* _Data extract_:
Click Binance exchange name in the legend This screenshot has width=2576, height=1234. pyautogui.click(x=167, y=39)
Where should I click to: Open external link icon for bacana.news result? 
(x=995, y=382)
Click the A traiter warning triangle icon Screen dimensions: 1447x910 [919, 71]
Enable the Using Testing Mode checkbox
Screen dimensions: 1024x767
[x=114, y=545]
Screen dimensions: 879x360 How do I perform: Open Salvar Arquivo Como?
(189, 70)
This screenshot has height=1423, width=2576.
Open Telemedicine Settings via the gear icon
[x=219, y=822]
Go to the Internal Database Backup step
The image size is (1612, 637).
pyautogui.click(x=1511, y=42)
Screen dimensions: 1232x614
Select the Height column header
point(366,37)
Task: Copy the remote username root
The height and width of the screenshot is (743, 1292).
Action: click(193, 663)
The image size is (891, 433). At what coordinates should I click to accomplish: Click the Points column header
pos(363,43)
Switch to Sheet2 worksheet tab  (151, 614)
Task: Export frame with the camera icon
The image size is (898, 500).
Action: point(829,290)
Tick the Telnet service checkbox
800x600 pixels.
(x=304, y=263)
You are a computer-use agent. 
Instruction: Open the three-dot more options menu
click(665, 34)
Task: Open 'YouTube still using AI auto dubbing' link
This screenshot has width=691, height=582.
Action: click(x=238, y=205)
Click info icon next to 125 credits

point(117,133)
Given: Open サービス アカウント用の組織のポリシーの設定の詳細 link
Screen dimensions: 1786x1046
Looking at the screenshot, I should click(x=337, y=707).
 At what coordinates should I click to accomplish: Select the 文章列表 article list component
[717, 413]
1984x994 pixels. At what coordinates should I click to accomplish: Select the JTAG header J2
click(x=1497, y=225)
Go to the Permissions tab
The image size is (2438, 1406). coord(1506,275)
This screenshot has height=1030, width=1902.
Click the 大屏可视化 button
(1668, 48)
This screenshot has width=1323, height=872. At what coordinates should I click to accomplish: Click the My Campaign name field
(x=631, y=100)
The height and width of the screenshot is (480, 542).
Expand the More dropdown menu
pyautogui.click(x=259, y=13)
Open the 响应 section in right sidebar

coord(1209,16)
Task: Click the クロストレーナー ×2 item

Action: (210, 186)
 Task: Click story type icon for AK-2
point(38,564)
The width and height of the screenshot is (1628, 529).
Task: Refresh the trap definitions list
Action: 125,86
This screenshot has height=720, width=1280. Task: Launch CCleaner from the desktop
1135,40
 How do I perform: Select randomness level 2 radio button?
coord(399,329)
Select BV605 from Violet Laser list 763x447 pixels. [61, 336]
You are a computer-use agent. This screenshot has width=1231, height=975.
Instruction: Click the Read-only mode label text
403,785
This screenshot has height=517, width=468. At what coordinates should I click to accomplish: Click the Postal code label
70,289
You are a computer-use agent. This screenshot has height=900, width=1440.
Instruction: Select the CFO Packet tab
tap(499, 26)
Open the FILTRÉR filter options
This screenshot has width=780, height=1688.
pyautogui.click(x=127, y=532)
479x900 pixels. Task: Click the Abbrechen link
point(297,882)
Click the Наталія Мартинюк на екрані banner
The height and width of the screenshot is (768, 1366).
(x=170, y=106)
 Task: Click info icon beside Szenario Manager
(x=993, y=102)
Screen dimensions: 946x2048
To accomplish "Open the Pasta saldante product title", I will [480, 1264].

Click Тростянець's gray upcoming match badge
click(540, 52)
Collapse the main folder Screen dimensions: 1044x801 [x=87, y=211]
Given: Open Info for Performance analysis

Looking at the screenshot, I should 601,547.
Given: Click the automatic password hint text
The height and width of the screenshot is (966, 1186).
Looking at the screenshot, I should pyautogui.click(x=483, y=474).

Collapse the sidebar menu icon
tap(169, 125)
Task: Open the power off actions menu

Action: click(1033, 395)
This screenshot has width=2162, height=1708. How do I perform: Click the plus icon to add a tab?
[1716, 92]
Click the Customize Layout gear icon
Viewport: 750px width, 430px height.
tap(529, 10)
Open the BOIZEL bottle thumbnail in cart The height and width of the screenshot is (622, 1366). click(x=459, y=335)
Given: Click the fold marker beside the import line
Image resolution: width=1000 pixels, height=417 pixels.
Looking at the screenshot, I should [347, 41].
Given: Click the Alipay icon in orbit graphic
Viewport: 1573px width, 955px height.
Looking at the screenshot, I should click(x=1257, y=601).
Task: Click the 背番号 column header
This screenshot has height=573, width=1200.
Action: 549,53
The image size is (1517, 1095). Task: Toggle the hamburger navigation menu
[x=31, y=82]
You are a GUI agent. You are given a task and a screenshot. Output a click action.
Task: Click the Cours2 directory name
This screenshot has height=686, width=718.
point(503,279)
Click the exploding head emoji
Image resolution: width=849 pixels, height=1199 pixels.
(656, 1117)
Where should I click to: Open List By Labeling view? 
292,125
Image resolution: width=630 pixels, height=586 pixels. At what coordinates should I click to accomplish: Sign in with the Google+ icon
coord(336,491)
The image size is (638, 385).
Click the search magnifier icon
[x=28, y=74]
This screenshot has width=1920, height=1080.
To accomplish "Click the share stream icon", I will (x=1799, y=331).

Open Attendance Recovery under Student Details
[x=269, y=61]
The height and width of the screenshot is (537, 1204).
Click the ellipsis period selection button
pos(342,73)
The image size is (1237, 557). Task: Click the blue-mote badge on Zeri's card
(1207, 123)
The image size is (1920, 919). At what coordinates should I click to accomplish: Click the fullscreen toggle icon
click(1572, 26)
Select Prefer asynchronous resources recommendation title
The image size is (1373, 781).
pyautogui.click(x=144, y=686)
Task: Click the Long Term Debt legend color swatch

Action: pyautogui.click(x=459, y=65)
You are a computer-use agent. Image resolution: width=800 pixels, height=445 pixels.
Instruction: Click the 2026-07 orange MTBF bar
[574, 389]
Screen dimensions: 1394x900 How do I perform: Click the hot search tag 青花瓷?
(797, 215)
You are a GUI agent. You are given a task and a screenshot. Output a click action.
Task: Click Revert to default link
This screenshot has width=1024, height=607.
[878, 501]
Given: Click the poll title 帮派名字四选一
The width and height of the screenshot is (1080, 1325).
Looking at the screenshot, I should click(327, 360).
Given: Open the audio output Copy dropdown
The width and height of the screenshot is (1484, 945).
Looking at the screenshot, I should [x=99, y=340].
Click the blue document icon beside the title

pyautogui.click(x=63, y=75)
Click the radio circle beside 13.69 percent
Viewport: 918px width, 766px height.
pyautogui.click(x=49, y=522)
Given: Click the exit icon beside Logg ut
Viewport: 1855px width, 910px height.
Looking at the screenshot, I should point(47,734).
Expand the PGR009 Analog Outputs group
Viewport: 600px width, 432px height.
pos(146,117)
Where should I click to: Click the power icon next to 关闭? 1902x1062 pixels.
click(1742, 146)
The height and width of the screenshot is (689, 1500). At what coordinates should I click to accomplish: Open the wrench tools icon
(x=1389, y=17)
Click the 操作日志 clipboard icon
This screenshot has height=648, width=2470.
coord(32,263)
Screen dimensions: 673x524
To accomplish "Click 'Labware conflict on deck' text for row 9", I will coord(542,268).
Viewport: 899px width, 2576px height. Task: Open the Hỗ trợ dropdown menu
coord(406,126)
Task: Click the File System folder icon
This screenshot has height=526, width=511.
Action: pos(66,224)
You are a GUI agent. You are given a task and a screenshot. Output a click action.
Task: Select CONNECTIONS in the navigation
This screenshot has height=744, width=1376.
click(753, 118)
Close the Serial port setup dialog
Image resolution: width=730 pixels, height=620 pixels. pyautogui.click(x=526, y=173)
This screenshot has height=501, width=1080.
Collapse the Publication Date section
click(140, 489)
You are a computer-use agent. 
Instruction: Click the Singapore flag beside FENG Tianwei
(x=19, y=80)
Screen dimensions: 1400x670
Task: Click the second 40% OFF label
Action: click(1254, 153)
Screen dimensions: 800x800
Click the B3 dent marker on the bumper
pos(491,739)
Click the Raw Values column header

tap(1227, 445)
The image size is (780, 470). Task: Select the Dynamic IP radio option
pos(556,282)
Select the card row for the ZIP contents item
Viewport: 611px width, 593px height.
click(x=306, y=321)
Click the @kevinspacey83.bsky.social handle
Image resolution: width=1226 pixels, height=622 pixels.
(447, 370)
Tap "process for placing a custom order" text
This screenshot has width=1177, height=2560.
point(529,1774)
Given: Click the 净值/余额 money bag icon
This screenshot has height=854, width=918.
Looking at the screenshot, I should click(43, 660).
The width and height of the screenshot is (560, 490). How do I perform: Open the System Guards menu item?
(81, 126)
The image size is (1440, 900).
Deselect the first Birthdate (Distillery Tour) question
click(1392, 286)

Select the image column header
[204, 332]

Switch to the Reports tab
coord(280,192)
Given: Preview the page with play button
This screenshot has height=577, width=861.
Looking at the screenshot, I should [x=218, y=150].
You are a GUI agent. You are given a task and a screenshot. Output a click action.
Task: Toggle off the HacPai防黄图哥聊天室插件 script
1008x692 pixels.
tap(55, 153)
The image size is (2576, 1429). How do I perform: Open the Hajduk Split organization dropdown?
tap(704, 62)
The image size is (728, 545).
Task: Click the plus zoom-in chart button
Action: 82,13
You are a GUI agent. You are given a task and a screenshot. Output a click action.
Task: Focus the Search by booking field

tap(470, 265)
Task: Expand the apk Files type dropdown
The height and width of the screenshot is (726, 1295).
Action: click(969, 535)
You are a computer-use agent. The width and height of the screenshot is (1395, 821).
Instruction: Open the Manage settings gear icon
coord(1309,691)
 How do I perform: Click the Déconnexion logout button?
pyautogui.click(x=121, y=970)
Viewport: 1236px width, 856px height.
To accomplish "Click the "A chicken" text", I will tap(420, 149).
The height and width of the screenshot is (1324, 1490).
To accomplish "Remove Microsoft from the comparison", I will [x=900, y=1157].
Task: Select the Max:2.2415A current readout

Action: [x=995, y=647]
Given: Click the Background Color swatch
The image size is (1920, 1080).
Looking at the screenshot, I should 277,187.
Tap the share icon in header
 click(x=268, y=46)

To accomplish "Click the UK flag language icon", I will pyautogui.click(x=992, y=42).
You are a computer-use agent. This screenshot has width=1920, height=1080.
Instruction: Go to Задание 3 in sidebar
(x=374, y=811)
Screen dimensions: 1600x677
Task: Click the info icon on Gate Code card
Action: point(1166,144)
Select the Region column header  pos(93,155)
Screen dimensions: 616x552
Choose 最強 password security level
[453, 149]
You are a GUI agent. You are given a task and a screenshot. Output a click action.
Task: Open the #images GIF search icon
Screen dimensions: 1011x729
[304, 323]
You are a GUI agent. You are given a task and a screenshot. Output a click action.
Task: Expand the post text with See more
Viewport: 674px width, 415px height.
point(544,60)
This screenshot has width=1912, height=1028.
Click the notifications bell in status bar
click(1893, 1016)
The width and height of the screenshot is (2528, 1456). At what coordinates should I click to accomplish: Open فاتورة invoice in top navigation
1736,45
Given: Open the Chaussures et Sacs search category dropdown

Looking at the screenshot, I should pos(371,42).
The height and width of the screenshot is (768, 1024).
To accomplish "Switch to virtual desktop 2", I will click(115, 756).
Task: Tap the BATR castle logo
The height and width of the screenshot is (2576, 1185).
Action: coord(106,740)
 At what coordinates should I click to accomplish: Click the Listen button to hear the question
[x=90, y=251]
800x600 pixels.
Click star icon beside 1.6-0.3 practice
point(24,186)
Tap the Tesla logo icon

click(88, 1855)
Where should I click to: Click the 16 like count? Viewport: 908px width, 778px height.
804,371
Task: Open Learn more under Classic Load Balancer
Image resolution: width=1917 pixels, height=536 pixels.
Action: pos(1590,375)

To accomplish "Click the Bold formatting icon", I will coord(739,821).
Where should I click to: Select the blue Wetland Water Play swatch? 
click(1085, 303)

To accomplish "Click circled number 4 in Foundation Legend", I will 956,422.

* _Exercise_: Copy out the rows from the line with "Collapse the main" to the line with "Looking at the screenshot, I should [347, 41].", reproducing every line between them as well.

* _Completed exercise_:
Collapse the main folder Screen dimensions: 1044x801 [x=87, y=211]
Given: Open Info for Performance analysis

Looking at the screenshot, I should 601,547.
Given: Click the automatic password hint text
The height and width of the screenshot is (966, 1186).
Looking at the screenshot, I should pyautogui.click(x=483, y=474).

Collapse the sidebar menu icon
tap(169, 125)
Task: Open the power off actions menu

Action: click(1033, 395)
This screenshot has width=2162, height=1708. How do I perform: Click the plus icon to add a tab?
[1716, 92]
Click the Customize Layout gear icon
Viewport: 750px width, 430px height.
tap(529, 10)
Open the BOIZEL bottle thumbnail in cart The height and width of the screenshot is (622, 1366). click(x=459, y=335)
Given: Click the fold marker beside the import line
Image resolution: width=1000 pixels, height=417 pixels.
Looking at the screenshot, I should [347, 41].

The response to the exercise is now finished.